Other candidates like MTBVAC are also progressing but have no public data indicating readiness for submission before the end of 2026, facing similar regulatory hurdles. Even with regulatory programs designed to expedite review such as FDA's Breakthrough Therapy designation or EMA's PRIME, compressed timelines generally shorten the review by months rather than years, maintaining the overall timeframe constraints.
Regulatory agencies demand completed Phase III trials and extensive safety and efficacy data before granting licensure. Preparation of a Biologics License Application (BLA) or Marketing Authorization Application (MAA) necessitates months of data analysis and dossier compilation prior to submission. Once submitted, the minimum review periods—approximately 12 months for EMA and PMDA, with stringent review for FDA—mean that candidate vaccines completing trials in or after 2026 realistically cannot receive approval before the start of 2028.

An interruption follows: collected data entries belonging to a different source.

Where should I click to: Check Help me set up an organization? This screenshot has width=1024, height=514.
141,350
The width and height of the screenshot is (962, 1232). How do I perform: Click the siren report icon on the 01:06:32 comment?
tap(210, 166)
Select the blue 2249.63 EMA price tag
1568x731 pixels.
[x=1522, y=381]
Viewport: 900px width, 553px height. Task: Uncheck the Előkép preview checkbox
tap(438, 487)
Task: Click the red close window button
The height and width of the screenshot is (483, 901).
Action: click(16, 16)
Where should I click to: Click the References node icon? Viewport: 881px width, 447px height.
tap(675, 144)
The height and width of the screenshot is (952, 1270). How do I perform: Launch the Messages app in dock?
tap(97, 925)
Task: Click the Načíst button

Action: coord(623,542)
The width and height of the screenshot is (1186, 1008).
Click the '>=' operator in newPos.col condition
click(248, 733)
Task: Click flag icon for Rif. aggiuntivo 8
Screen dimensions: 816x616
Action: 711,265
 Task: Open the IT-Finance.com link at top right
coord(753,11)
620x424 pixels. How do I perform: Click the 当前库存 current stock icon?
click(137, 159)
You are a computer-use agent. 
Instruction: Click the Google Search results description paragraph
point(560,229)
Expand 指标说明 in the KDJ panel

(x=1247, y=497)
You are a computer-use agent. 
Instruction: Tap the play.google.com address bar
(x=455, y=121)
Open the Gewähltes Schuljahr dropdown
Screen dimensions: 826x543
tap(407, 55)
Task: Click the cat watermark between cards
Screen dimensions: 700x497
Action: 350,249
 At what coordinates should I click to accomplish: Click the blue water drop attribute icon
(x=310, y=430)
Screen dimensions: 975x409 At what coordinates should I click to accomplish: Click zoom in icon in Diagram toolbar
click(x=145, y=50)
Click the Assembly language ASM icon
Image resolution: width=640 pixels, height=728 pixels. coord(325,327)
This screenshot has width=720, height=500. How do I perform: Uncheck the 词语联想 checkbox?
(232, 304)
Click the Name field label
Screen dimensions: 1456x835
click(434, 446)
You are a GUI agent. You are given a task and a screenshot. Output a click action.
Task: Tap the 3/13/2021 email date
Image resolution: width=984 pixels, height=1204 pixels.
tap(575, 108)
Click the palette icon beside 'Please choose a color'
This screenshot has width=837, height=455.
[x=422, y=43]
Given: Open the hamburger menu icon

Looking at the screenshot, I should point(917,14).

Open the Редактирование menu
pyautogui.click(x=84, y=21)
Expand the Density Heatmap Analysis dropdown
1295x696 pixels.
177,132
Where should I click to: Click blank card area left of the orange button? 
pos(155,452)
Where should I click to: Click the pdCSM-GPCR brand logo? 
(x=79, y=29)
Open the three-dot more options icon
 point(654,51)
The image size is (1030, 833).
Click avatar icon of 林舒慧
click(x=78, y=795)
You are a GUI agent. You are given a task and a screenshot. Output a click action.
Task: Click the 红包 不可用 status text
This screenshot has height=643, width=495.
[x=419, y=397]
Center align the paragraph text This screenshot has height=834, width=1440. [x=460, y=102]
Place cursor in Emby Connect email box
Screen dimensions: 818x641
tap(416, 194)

It is important to distinguish between Expanded Access Programs (EAP) and full licensure. For example, the FDA's expanded access authorization of a recombinant BCG vaccine (TUBERVAC-rBCG) in early 2025 provides access under limited conditions but does not equate to an approved, marketable vaccine. Such authorizations do not meet the criteria for regulatory approval timelines and thus are excluded from forecasts of licensure.
The biological complexity of TB vaccine development further complicates progress. TB manifests in diverse forms and affects different age groups variably, necessitating large-scale, multi-year studies to confirm broad efficacy and safety. This complexity contributes to the slow pace toward approval despite significant investments and prioritization by the World Health Organization and other entities.
In weighing all factors, the probability of no new TB vaccine obtaining regulatory approval by FDA, EMA, or PMDA before 2028 stands at a high 85%. Achieving approval within this period would require an unprecedentedly swift and flawless sequence of trial completion, data analysis, submission, and regulatory review, which current timelines and operational realities do not support. The most advanced candidates' schedules and typical regulatory review durations form a consistent barrier to earlier approval.